The Satanic Temple is fighting back against Christian indoctrination of youth by opening up its own after-school programs.
By World Israel News Staff
As part of an attempt to push back against the Christian Good News Clubs offered to American youth, an after-school ‘Satan Club” was recently opened by the Satanic Temple in Moline, Illinois, Fox News reported.
Students attending the Satan Club are offered an opportunity to participate in science projects, crafts, puzzles and games. This is all in addition to learning about social skills such as empathy, critical thinking, and benevolence.
“I’m hoping that with our presence, people can see that good people can have different perspectives, sometimes on the same mythology, but not mean any harm,” Satanic Temple spokesperson Lucien Greaves told Fox News.
Greaves said that the Good News Club has become the Satanists’ biggest nemesis and that “the after-school Satan Clubs were conceived in order to give an alternative to [the] religious indoctrination [of] after-school programs.”
The Satanic Temple said that it is barely a religious organization at all; rather, it’s an atheist organization that uses the devil to depict “defiance, independence, wisdom and self-empowerment.”
A spokesperson for Jane Addams Elementary School in Moline, Illinois, said it was not endorsing any Satanic activity but could not fight back against the temple due to a 2001 Supreme Court ruling that religious groups could operate after-school programs.
Good News Christian Clubs are now in about 5,000 schools nationwide. Leader Reece Kauffman of Child Evangelism told Fox that they’re “Simply trying to take the biblical Good News of the Gospel to the children” by way of the after-school clubs.

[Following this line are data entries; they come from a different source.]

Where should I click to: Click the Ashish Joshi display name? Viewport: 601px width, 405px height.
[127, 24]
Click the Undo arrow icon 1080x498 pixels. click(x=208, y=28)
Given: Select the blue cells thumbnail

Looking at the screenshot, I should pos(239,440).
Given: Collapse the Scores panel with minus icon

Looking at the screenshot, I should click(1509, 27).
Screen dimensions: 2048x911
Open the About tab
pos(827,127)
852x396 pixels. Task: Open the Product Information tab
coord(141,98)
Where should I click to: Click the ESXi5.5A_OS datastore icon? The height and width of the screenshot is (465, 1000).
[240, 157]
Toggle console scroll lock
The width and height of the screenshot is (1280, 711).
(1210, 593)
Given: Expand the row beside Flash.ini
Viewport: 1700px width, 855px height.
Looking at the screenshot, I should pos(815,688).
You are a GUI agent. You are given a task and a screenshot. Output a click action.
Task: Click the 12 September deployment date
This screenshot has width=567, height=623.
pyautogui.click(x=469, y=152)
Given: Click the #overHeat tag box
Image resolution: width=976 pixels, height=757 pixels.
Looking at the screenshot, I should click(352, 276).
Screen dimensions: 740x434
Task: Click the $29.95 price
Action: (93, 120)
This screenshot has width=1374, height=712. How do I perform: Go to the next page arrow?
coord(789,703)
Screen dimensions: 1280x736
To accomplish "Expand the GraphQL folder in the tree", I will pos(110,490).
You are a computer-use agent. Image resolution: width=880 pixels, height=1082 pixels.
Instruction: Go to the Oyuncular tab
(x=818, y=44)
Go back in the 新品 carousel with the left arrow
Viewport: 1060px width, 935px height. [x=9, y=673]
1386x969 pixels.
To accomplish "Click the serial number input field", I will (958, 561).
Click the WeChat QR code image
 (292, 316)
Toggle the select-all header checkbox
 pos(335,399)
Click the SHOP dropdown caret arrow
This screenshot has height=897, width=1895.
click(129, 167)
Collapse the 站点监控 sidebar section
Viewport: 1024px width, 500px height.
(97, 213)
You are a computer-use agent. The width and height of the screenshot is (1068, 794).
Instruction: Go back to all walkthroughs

In December, the Temple of Satan received some backlash after installing the satanic deity Baphomet, depicted as a swaddled baby, next to the Christian nativity scene, according to the local State Journal-Register.
“This year’s tradition marks a greater urgency in the Baphomet’s message of harmony and reconciliation,” noted the Satanic Temple’s director of Campaign Operations, Erin Helian.
Last winter marked the third year that the temple has installed an exhibit, despite controversy.
Bishop Thomas Paprocki, who oversaw the installation of the nativity scene in the Capitol rotunda, said satanic displays “should have no place in this Capitol or any other place.”